I thought the only reason they went from 8 to 10 was because "Windows 9" might be a match for application regexs trying to match Windows 9x.

Edit: https://www.extremetech.com/computing/191279-why-is-it-calle...

That was a big part of it. I know a lot of software did the lazy check for that versioning-wise back in the day.
Because I have a very low opinion of most marketing people that seems plausible to me, but Mac and Windows seem to have such wildly different markets that I think it is unlikely.
Seriously. I can't imagine anyone whose decision between a Mac and a Windows PC is a complete dead tie, except for Mac OS being 11 compared to Windows' lowly 10.
<points at macbook>

this one goes to 11

The first version of Windows 11 with all out Arm support will be called "Large Surf"
Thermally it actually does and the CPU begins to throttle.
On a positive note at least everyone has got over this allergy to incrementing versions. Hopefully they’ll get over the allergy of anything but rolling releases next so we can have some stability and lifecycle control back again.
Is there a name for this phenomenon?

It happened with a lot of other software (Firefox vs Chrome is just one example).

Version number envy?

“Windows Infinity” done.
To be followed by "Windows Infinity SP2".

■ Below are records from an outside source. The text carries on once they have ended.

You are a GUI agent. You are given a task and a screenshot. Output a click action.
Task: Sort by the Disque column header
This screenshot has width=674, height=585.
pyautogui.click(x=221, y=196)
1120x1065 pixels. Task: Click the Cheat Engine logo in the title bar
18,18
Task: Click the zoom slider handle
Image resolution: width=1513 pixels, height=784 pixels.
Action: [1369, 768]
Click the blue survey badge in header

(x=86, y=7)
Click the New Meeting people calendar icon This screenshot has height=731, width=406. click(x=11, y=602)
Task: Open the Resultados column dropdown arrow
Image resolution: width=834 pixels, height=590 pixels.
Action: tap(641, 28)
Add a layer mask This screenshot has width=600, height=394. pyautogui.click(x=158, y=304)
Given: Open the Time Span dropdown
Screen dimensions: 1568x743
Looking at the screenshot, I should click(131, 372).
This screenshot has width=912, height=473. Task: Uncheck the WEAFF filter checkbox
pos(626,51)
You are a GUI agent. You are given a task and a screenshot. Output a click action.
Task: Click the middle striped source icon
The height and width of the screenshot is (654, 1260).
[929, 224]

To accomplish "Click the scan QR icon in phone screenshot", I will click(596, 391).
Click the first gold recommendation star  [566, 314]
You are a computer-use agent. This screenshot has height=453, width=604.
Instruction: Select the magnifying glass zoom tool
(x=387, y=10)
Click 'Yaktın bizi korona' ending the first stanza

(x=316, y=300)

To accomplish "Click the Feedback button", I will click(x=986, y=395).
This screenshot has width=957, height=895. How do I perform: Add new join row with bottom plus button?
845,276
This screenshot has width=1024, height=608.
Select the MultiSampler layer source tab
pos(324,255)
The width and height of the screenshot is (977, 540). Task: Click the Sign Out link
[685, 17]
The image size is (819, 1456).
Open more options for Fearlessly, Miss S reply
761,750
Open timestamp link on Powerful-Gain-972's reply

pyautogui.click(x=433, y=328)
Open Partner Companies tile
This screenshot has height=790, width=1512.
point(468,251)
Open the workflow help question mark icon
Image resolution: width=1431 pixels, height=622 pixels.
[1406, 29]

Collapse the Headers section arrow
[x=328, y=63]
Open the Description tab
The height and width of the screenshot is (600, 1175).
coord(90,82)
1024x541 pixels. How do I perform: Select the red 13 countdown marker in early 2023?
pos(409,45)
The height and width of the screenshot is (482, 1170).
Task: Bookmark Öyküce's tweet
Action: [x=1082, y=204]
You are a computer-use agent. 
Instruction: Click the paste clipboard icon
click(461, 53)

We joke but these are marketing names intended to make a big deal of a large batch of features. With today's continuous delivery (ie. incremental upgrades) this is no longer needed, at least not for technical reasons. But from a marketing perspective, it provides the opportunity to generate buzz in the news with "OMG best version yet"-style announcements.

Then Apple will switch to transfinite cardinal numbers.